Reproduce word for word the lines of the records below, beginning with the line that contains "You are a computer-use" and continuing to the end of the records. Leave the pictures out of your answer.

--- Start INPUT RECORDS ---

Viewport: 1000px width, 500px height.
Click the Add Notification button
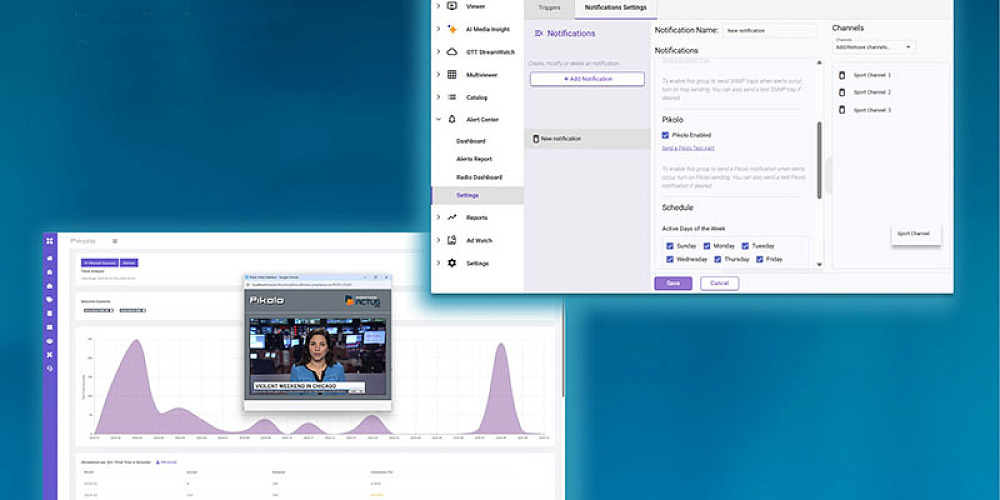(x=587, y=78)
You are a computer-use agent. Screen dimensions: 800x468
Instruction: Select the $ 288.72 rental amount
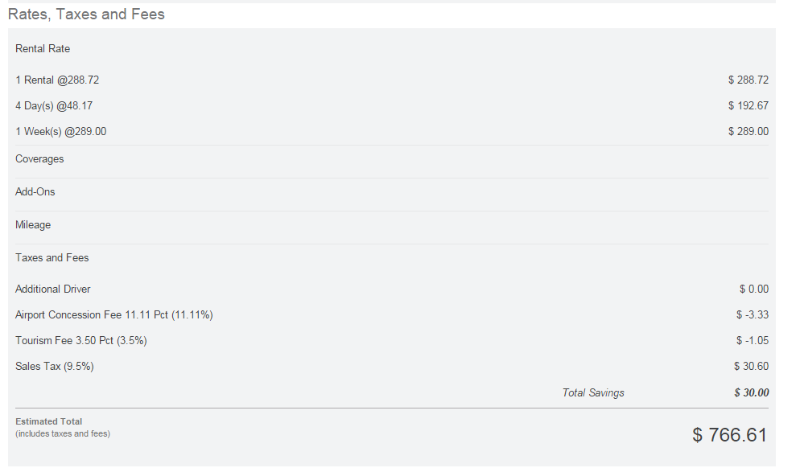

--- End INPUT RECORDS ---

* _CORRECT OUTPUT_:
You are a computer-use agent. Screen dimensions: 800x468
Instruction: Select the $ 288.72 rental amount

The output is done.